The D'Oyly Carte Opera Company, which controlled the copyrights over the comic operettas of Gilbert and Sullivan, required every new production to be staged exactly the same as the original performance -- not a note of music could be sung differently. However, when Gilbert and Sullivan's work entered the public domain, this control ended. Gilbert and Sullivan operettas, and other great PD works, such as the works of Shakespeare and Beethoven, can be performed in new ways, given new interpretations and new meanings. This prevents classic works from becoming mummified.
* Scholars and others may freely use public domain materials. Scholars, researchers, historians, biographers, and others can freely quote and use public domain materials. This enriches their works and makes some projects possible that might otherwise be blocked by the copyright owners of important materials, often the descendants of famous people.

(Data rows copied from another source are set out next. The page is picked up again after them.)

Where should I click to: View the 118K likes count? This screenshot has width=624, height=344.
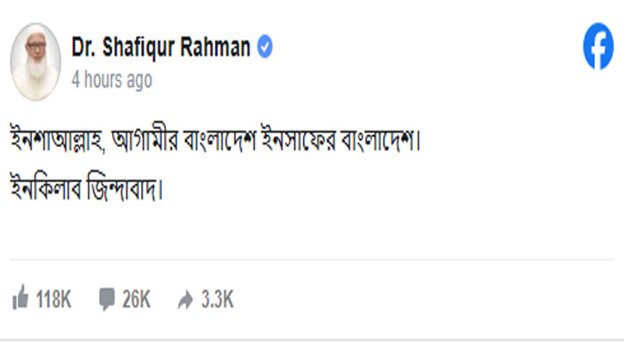[x=53, y=299]
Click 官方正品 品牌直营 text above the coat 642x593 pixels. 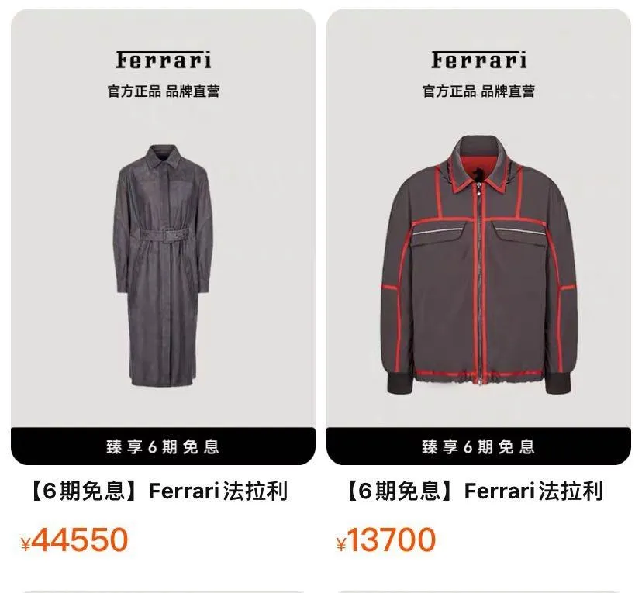click(x=164, y=91)
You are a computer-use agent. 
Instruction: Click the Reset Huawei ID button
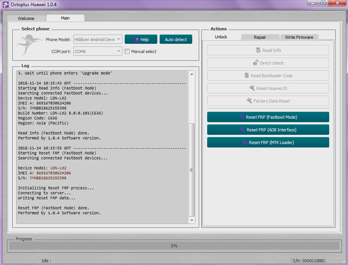[x=268, y=88]
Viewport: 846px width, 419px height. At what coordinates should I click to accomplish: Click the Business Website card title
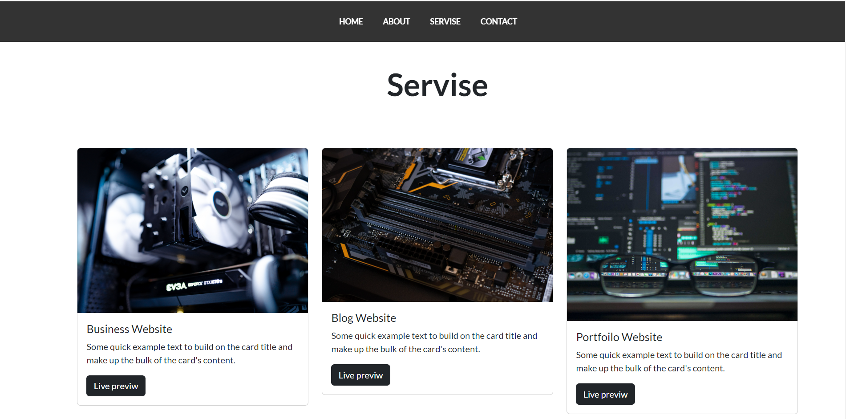129,329
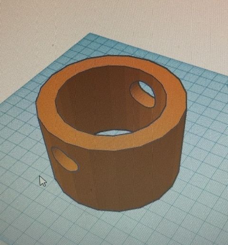
Task: Select the oval hole on the cylinder's left side
Action: 65,160
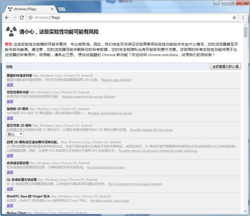
Task: Reload the chrome://flags page
Action: click(x=23, y=17)
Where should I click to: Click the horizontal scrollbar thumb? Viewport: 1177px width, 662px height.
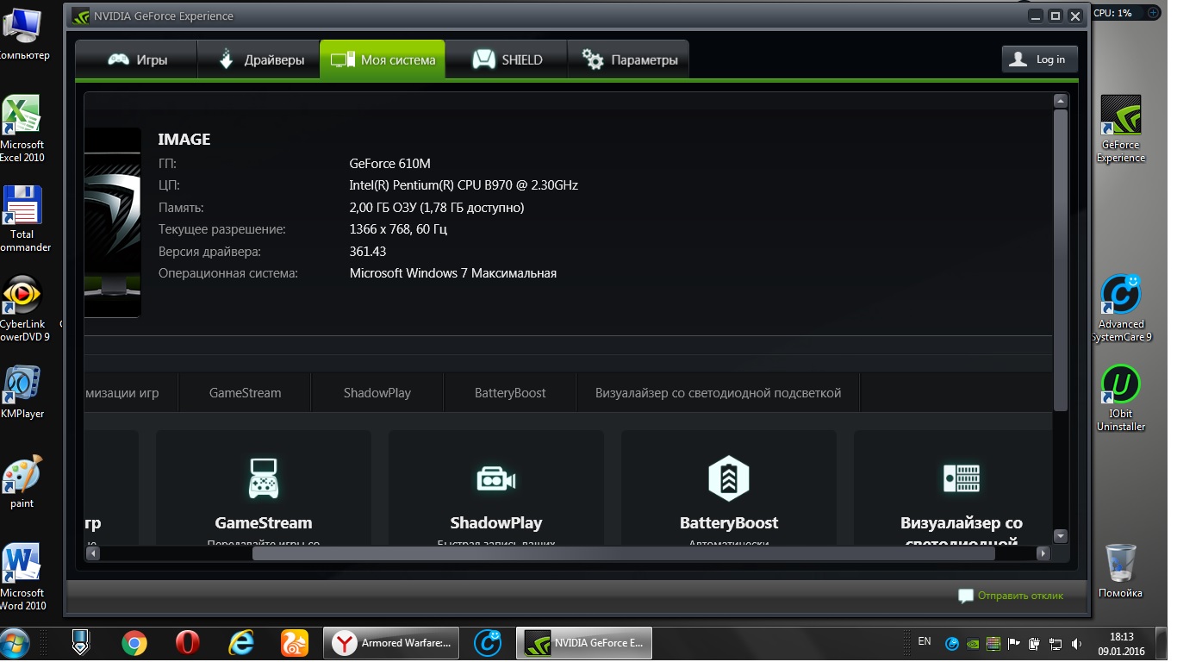pyautogui.click(x=622, y=553)
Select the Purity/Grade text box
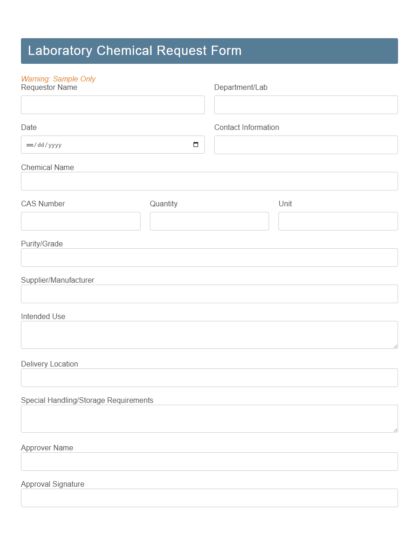Viewport: 419px width, 537px height. coord(209,257)
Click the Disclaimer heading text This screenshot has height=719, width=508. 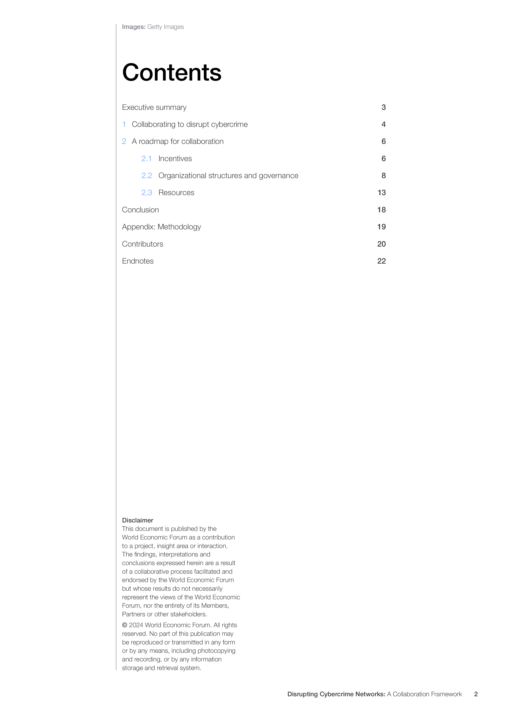pos(137,520)
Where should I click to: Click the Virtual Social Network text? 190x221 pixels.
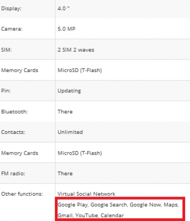[86, 194]
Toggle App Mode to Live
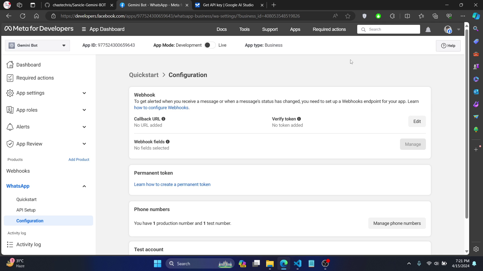 click(x=210, y=45)
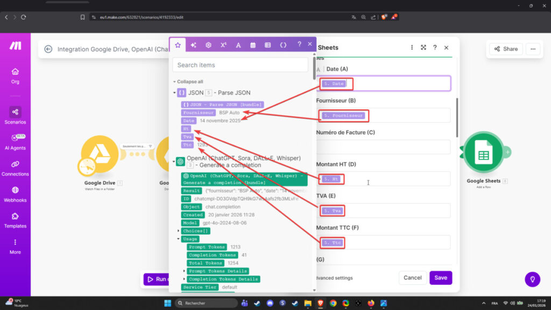This screenshot has width=551, height=310.
Task: Select the Date and time functions calendar icon
Action: tap(253, 45)
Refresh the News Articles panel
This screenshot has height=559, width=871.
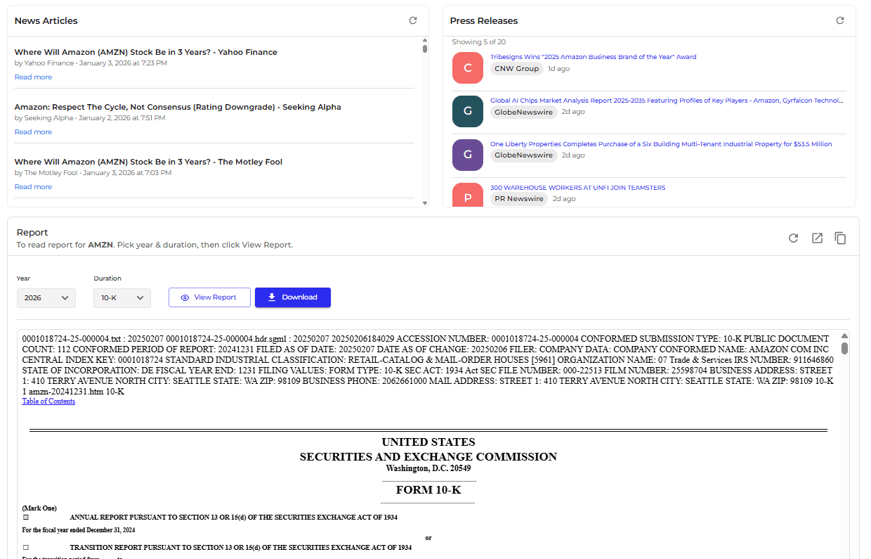(x=413, y=20)
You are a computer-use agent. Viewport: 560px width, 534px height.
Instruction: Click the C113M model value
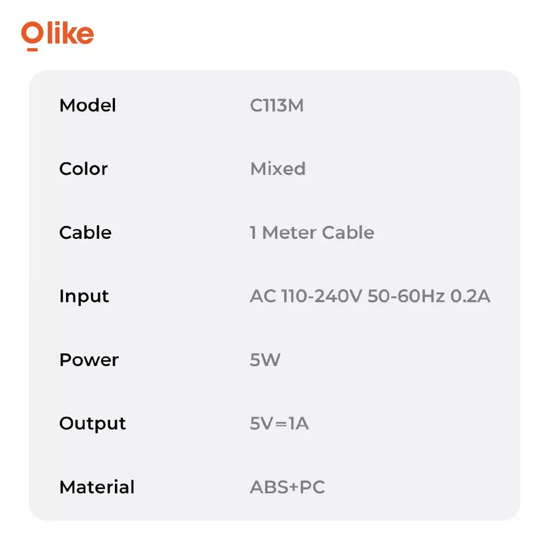[277, 106]
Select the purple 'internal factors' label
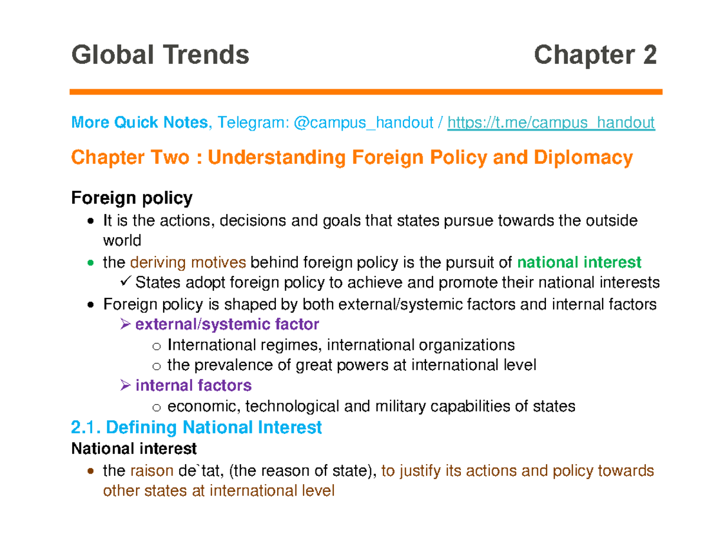 pos(193,385)
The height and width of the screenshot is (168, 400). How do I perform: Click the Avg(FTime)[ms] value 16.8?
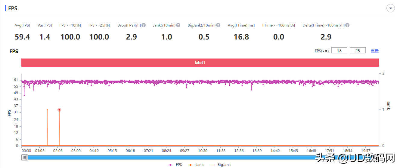click(241, 37)
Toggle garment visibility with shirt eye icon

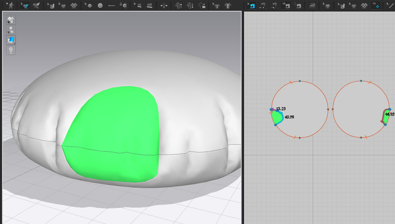[x=11, y=20]
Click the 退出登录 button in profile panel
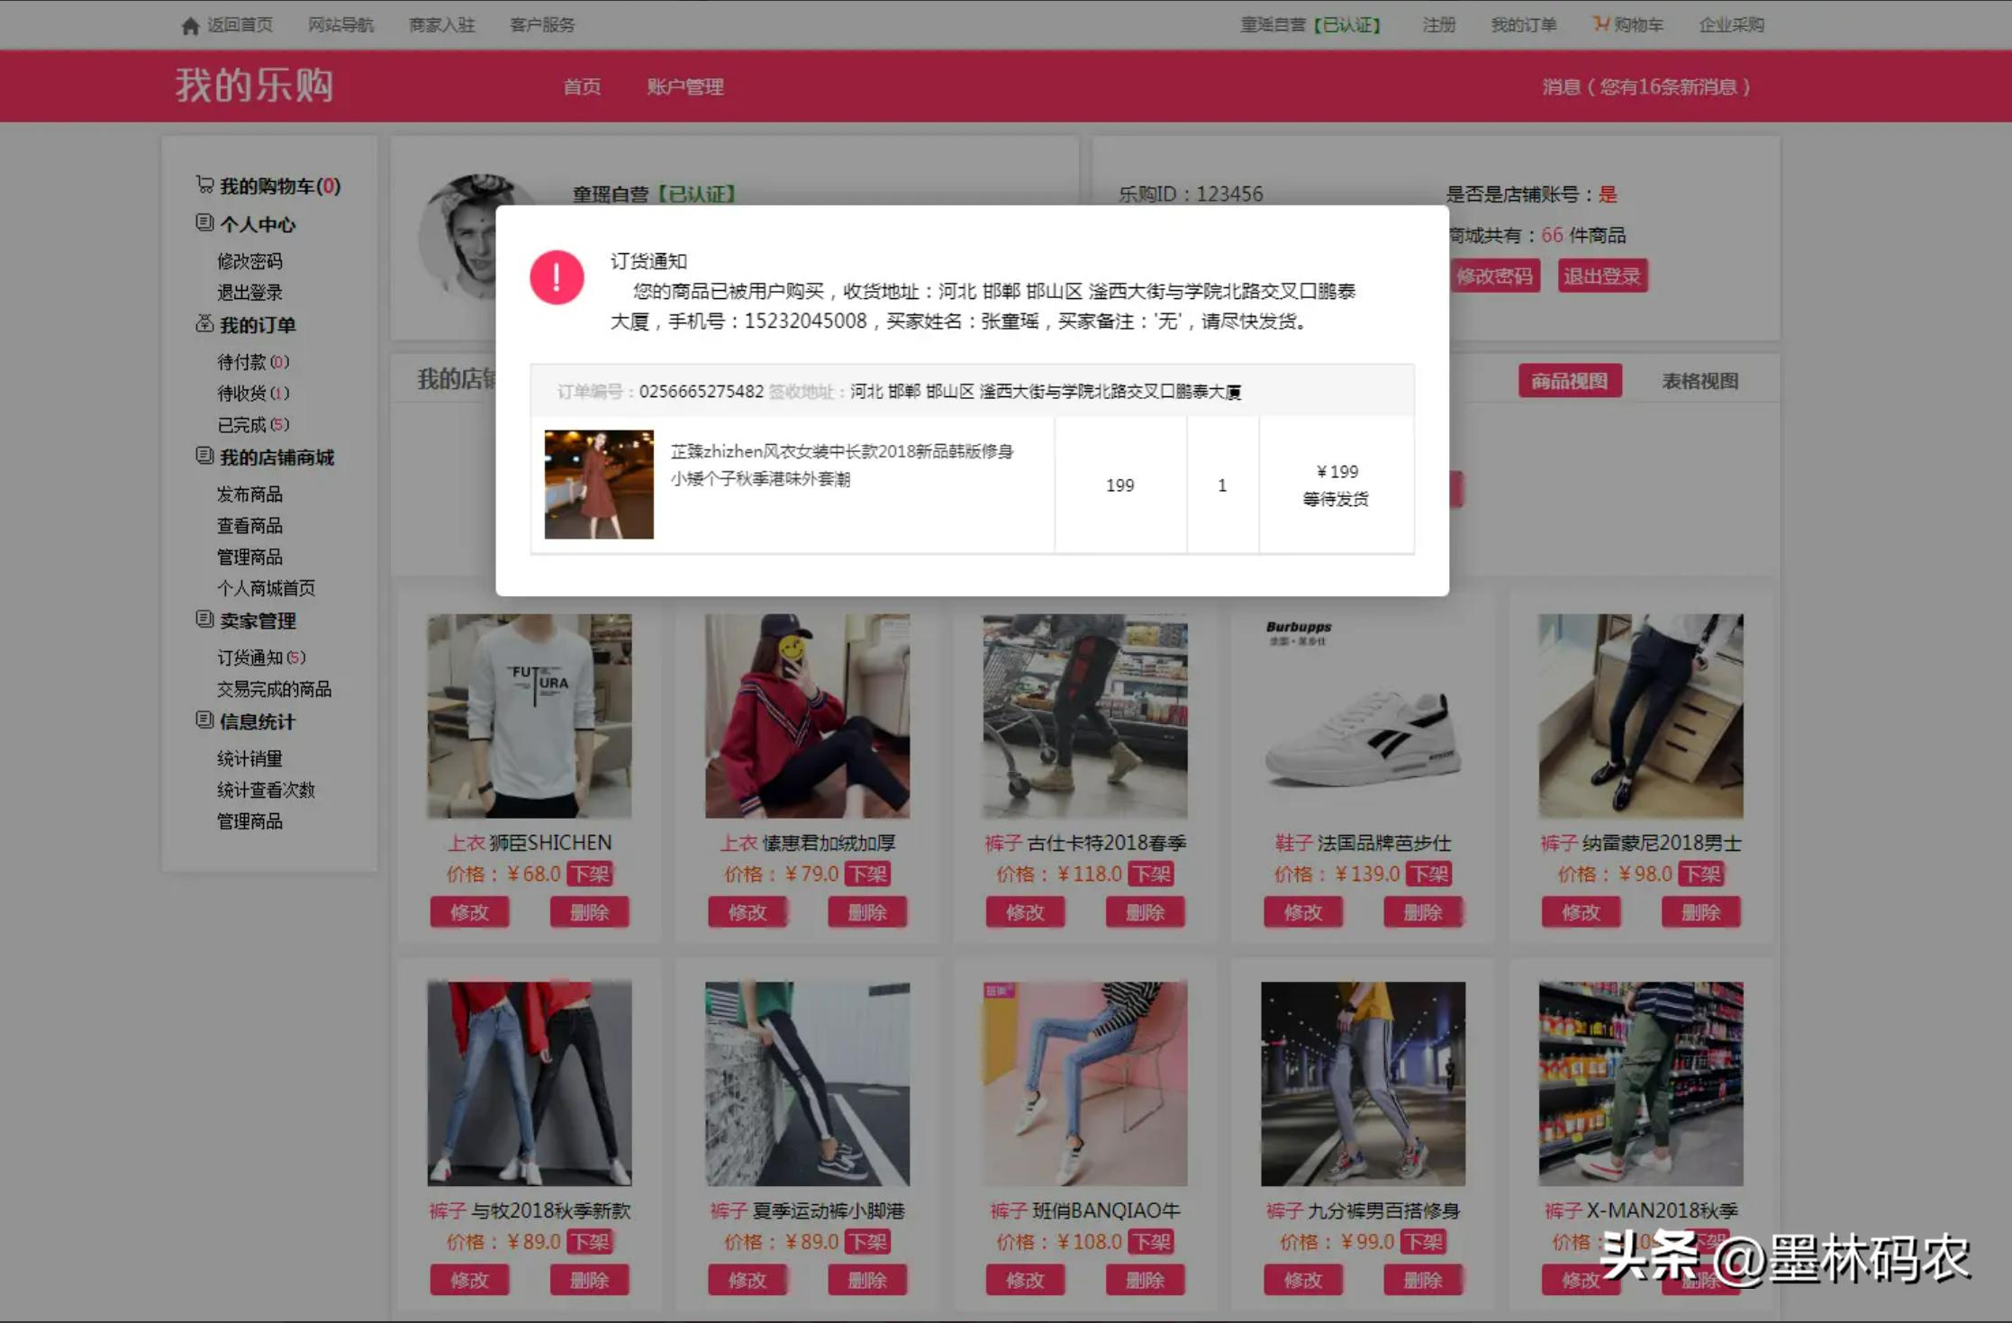This screenshot has height=1323, width=2012. click(1601, 276)
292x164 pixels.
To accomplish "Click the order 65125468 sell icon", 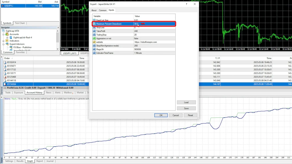I will click(5, 77).
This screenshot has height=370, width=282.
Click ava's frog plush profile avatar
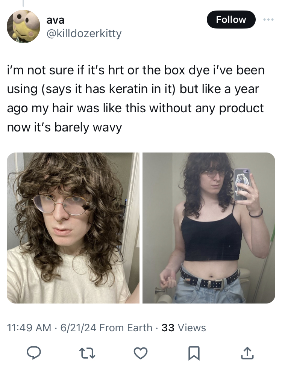pos(23,26)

No one benefits more from the public domain than authors do. This is because new expression is not created from thin air. All authors draw on what has been created before. As one copyright expert has noted, "transformation is the essence of the authorship process. An author transforms her memories, experiences, inspirations, and influences into a new work. That work inevitably echoes expressive elements of prior works." Litman, "The Public Domain," 39 Emory Law Journal 965 (1990). Without the public domain, these echoes could not exist.